(WHAT YOU HAVE TO DO) Reproduce each of the lines below verbatim, in their original order.

(STORED RECORDS)

----

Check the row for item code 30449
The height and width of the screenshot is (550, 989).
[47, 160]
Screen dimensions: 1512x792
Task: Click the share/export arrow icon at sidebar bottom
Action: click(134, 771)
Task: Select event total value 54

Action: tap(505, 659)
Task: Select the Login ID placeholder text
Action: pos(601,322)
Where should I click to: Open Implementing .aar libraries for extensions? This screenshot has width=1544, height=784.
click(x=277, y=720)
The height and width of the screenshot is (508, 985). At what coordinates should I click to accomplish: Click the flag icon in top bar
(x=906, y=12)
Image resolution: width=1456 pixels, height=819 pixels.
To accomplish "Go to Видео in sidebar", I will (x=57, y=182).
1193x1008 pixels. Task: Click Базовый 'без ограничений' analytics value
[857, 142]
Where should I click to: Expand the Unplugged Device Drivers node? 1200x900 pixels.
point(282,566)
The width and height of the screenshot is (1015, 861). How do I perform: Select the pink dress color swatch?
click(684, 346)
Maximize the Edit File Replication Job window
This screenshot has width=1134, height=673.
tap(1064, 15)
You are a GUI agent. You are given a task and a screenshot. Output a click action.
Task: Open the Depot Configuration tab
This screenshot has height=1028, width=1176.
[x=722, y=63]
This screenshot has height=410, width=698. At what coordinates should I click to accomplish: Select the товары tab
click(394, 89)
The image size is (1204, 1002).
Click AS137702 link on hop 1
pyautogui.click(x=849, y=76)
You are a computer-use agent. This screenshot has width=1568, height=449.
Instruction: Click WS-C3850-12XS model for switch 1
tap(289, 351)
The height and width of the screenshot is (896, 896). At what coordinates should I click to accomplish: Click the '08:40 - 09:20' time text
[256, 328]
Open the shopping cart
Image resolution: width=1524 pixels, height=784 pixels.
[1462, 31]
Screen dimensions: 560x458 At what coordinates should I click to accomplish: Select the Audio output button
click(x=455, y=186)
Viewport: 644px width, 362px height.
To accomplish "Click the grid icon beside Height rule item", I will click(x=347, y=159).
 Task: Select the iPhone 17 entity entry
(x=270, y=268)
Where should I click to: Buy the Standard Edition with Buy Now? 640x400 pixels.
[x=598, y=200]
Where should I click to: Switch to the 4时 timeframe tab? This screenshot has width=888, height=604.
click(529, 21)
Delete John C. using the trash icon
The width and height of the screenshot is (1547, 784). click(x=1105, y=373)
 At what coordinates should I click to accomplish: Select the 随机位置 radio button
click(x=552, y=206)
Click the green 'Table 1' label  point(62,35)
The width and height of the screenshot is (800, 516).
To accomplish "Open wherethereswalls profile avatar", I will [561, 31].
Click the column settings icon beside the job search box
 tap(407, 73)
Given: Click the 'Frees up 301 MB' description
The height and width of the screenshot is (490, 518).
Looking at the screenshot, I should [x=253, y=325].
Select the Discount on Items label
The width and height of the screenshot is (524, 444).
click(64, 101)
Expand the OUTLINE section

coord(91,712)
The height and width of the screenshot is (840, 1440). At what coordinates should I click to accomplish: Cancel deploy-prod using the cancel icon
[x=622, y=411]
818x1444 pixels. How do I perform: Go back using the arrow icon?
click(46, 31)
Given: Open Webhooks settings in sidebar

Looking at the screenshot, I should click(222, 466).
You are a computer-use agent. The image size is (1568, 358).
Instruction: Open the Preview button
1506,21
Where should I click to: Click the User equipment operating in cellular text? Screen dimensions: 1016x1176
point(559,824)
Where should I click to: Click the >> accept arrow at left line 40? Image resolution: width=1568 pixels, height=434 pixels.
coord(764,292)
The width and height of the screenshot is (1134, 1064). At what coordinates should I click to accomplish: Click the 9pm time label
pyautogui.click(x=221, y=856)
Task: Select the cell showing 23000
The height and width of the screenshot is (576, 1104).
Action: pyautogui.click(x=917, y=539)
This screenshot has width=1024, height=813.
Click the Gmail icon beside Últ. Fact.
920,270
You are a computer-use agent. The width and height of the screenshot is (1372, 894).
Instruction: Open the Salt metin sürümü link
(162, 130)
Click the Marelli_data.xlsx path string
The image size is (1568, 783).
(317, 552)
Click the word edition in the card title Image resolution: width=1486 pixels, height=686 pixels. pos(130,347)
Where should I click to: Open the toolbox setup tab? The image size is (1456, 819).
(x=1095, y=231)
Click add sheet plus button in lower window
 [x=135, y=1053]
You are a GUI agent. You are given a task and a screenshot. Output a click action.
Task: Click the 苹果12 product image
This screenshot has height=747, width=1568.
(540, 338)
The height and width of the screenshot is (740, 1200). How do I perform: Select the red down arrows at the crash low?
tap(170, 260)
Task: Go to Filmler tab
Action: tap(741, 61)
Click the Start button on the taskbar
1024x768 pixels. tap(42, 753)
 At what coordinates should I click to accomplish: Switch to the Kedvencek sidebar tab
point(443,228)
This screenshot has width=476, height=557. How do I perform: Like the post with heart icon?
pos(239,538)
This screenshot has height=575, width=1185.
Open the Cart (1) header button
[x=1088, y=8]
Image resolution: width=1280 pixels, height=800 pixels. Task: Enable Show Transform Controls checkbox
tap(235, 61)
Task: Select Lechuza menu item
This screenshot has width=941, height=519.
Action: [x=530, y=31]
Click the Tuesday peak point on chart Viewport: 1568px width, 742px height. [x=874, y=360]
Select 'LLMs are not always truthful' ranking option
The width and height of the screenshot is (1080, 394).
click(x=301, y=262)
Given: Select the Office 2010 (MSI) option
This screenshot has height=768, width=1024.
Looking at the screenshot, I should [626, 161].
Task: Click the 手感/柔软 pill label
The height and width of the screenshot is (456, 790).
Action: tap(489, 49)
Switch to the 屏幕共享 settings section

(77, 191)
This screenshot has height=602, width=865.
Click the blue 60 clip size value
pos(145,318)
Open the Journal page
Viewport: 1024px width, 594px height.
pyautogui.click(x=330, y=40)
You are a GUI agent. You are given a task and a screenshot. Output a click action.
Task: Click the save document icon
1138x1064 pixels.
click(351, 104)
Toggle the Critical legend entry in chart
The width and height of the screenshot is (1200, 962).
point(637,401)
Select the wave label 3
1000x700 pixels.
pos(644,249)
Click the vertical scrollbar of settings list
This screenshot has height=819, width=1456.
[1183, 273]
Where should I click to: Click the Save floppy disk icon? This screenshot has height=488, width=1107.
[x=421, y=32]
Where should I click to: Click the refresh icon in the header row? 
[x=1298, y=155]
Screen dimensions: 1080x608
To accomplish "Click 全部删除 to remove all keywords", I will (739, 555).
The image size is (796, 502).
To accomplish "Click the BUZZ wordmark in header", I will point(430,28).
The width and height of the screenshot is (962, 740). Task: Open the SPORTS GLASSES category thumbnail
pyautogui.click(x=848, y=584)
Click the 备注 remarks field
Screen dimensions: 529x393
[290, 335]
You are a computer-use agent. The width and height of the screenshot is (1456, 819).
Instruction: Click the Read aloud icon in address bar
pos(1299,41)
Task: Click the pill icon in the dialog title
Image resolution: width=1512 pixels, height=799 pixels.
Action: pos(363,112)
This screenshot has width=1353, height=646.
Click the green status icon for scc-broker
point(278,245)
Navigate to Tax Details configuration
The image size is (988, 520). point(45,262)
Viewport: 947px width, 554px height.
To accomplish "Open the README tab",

----

(THE RESULT)
Check the row for item code 30449
The height and width of the screenshot is (550, 989).
[47, 160]
Screen dimensions: 1512x792
Task: Click the share/export arrow icon at sidebar bottom
Action: click(134, 771)
Task: Select event total value 54

Action: tap(505, 659)
Task: Select the Login ID placeholder text
Action: pos(601,322)
Where should I click to: Open Implementing .aar libraries for extensions? This screenshot has width=1544, height=784.
click(x=277, y=720)
The height and width of the screenshot is (508, 985). At what coordinates should I click to accomplish: Click the flag icon in top bar
(x=906, y=12)
Image resolution: width=1456 pixels, height=819 pixels.
To accomplish "Go to Видео in sidebar", I will (x=57, y=182).
1193x1008 pixels. Task: Click Базовый 'без ограничений' analytics value
[857, 142]
Where should I click to: Expand the Unplugged Device Drivers node? 1200x900 pixels.
point(282,566)
The width and height of the screenshot is (1015, 861). How do I perform: Select the pink dress color swatch?
click(684, 346)
Maximize the Edit File Replication Job window
This screenshot has width=1134, height=673.
tap(1064, 15)
You are a GUI agent. You are given a task and a screenshot. Output a click action.
Task: Open the Depot Configuration tab
This screenshot has height=1028, width=1176.
[x=722, y=63]
This screenshot has height=410, width=698. At what coordinates should I click to accomplish: Select the товары tab
click(394, 89)
The image size is (1204, 1002).
Click AS137702 link on hop 1
pyautogui.click(x=849, y=76)
You are a computer-use agent. This screenshot has width=1568, height=449.
Instruction: Click WS-C3850-12XS model for switch 1
tap(289, 351)
The height and width of the screenshot is (896, 896). At what coordinates should I click to accomplish: Click the '08:40 - 09:20' time text
[256, 328]
Open the shopping cart
Image resolution: width=1524 pixels, height=784 pixels.
[1462, 31]
Screen dimensions: 560x458 At what coordinates should I click to accomplish: Select the Audio output button
click(x=455, y=186)
Viewport: 644px width, 362px height.
To accomplish "Click the grid icon beside Height rule item", I will click(x=347, y=159).
 Task: Select the iPhone 17 entity entry
(x=270, y=268)
Where should I click to: Buy the Standard Edition with Buy Now? 640x400 pixels.
[x=598, y=200]
Where should I click to: Switch to the 4时 timeframe tab? This screenshot has width=888, height=604.
click(529, 21)
Delete John C. using the trash icon
The width and height of the screenshot is (1547, 784). click(x=1105, y=373)
 At what coordinates should I click to accomplish: Select the 随机位置 radio button
click(x=552, y=206)
Click the green 'Table 1' label  point(62,35)
The width and height of the screenshot is (800, 516).
To accomplish "Open wherethereswalls profile avatar", I will [561, 31].
Click the column settings icon beside the job search box
 tap(407, 73)
Given: Click the 'Frees up 301 MB' description
The height and width of the screenshot is (490, 518).
Looking at the screenshot, I should [x=253, y=325].
Select the Discount on Items label
The width and height of the screenshot is (524, 444).
click(64, 101)
Expand the OUTLINE section

coord(91,712)
The height and width of the screenshot is (840, 1440). At what coordinates should I click to accomplish: Cancel deploy-prod using the cancel icon
[x=622, y=411]
818x1444 pixels. How do I perform: Go back using the arrow icon?
click(46, 31)
Given: Open Webhooks settings in sidebar

Looking at the screenshot, I should click(222, 466).
You are a computer-use agent. The image size is (1568, 358).
Instruction: Open the Preview button
1506,21
Where should I click to: Click the User equipment operating in cellular text? Screen dimensions: 1016x1176
point(559,824)
Where should I click to: Click the >> accept arrow at left line 40? Image resolution: width=1568 pixels, height=434 pixels.
coord(764,292)
The width and height of the screenshot is (1134, 1064). At what coordinates should I click to accomplish: Click the 9pm time label
pyautogui.click(x=221, y=856)
Task: Select the cell showing 23000
The height and width of the screenshot is (576, 1104).
Action: pyautogui.click(x=917, y=539)
This screenshot has width=1024, height=813.
Click the Gmail icon beside Últ. Fact.
920,270
You are a computer-use agent. The width and height of the screenshot is (1372, 894).
Instruction: Open the Salt metin sürümü link
(162, 130)
Click the Marelli_data.xlsx path string
The image size is (1568, 783).
(317, 552)
Click the word edition in the card title Image resolution: width=1486 pixels, height=686 pixels. pos(130,347)
Where should I click to: Open the toolbox setup tab? The image size is (1456, 819).
(x=1095, y=231)
Click add sheet plus button in lower window
 [x=135, y=1053]
You are a GUI agent. You are given a task and a screenshot. Output a click action.
Task: Click the 苹果12 product image
This screenshot has height=747, width=1568.
(540, 338)
The height and width of the screenshot is (740, 1200). How do I perform: Select the red down arrows at the crash low?
tap(170, 260)
Task: Go to Filmler tab
Action: tap(741, 61)
Click the Start button on the taskbar
1024x768 pixels. tap(42, 753)
 At what coordinates should I click to accomplish: Switch to the Kedvencek sidebar tab
point(443,228)
This screenshot has width=476, height=557. How do I perform: Like the post with heart icon?
pos(239,538)
This screenshot has height=575, width=1185.
Open the Cart (1) header button
[x=1088, y=8]
Image resolution: width=1280 pixels, height=800 pixels. Task: Enable Show Transform Controls checkbox
tap(235, 61)
Task: Select Lechuza menu item
This screenshot has width=941, height=519.
Action: [x=530, y=31]
Click the Tuesday peak point on chart Viewport: 1568px width, 742px height. [x=874, y=360]
Select 'LLMs are not always truthful' ranking option
The width and height of the screenshot is (1080, 394).
click(x=301, y=262)
Given: Select the Office 2010 (MSI) option
This screenshot has height=768, width=1024.
Looking at the screenshot, I should [626, 161].
Task: Click the 手感/柔软 pill label
The height and width of the screenshot is (456, 790).
Action: tap(489, 49)
Switch to the 屏幕共享 settings section

(77, 191)
This screenshot has height=602, width=865.
Click the blue 60 clip size value
pos(145,318)
Open the Journal page
Viewport: 1024px width, 594px height.
pyautogui.click(x=330, y=40)
You are a GUI agent. You are given a task and a screenshot. Output a click action.
Task: Click the save document icon
1138x1064 pixels.
click(351, 104)
Toggle the Critical legend entry in chart
The width and height of the screenshot is (1200, 962).
point(637,401)
Select the wave label 3
1000x700 pixels.
pos(644,249)
Click the vertical scrollbar of settings list
This screenshot has height=819, width=1456.
[1183, 273]
Where should I click to: Click the Save floppy disk icon? This screenshot has height=488, width=1107.
[x=421, y=32]
Where should I click to: Click the refresh icon in the header row? 
[x=1298, y=155]
Screen dimensions: 1080x608
To accomplish "Click 全部删除 to remove all keywords", I will (739, 555).
The image size is (796, 502).
To accomplish "Click the BUZZ wordmark in header", I will point(430,28).
The width and height of the screenshot is (962, 740). Task: Open the SPORTS GLASSES category thumbnail
pyautogui.click(x=848, y=584)
Click the 备注 remarks field
Screen dimensions: 529x393
[290, 335]
You are a computer-use agent. The width and height of the screenshot is (1456, 819).
Instruction: Click the Read aloud icon in address bar
pos(1299,41)
Task: Click the pill icon in the dialog title
Image resolution: width=1512 pixels, height=799 pixels.
Action: pos(363,112)
This screenshot has width=1353, height=646.
Click the green status icon for scc-broker
point(278,245)
Navigate to Tax Details configuration
The image size is (988, 520). point(45,262)
Viewport: 947px width, 554px height.
To accomplish "Open the README tab",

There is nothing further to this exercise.